With an overall score of 27 of 50, this game comes in over average. It is a fun game that everyone can play and is a great addition to your collection. This is an easy game that allows everyone to play, especially while waiting for other guests. The 2-3-4 player rules also allow for you to play with diverse groups, which can be nice at the beginning or end of a gaming session.

NSFW Expansion

So expansions are always a tricky thing. This goes doubly for NSFW expansions. First of all, this is not a kids expansion- do not send letters to the editor saying I told you to buy the expansion for your kids! It is an adult expansion. Some of the jokes are borderline for work, others are hilarious and step well over the line. As for scoring, seemingly in this expansion there is a battle between two S&M Lords and they are having their dragons and unicorns fight- nothing too graphic- but still not safe for young eyes. This adds to the story score +2.

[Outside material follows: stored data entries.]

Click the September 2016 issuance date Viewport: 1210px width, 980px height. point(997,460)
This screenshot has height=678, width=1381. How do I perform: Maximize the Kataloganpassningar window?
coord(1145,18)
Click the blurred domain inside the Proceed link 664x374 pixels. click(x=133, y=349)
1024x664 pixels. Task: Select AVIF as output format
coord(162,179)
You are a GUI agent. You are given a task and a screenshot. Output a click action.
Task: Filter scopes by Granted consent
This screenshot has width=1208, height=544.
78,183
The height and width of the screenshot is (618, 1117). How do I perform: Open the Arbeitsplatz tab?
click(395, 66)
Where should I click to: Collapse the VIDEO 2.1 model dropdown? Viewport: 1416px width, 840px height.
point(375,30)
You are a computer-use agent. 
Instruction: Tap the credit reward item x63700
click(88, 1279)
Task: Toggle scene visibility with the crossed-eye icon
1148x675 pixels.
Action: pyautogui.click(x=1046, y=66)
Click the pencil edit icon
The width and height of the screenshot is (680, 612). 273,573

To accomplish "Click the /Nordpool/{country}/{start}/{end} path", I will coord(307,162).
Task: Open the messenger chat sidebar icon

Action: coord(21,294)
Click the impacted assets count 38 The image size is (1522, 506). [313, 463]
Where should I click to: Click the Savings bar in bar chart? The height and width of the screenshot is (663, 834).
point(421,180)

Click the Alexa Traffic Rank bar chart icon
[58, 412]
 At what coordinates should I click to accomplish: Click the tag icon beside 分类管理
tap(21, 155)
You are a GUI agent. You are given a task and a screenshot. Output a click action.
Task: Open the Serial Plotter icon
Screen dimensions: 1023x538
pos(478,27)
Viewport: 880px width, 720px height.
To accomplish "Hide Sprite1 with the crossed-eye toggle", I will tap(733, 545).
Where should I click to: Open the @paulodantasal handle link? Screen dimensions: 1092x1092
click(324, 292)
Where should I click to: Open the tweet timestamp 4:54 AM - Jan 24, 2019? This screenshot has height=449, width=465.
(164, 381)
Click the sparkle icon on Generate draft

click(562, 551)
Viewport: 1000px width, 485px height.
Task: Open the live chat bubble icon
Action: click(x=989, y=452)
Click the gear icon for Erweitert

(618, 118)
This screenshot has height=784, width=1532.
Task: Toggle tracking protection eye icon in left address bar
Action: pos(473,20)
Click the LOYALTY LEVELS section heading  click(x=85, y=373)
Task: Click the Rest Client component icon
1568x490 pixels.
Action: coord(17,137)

The artwork is funny on most of the cards, two cards really hurt the fun feel of the game (the sacrifice horn and the other one you will be able to figure out). So i have to dock one point from the artwork for stepping too far. Mechanics is a wash, the blue pill card makes the unicorns exceptionally more powerful for a turn. Strategy also stays the same, though you have a longer game to look at with more cards. We see a one point pop in novelty, some of these cards make the game more “unique.” Overall we see a +2 addition for the total score for the expansion, really adding to the game.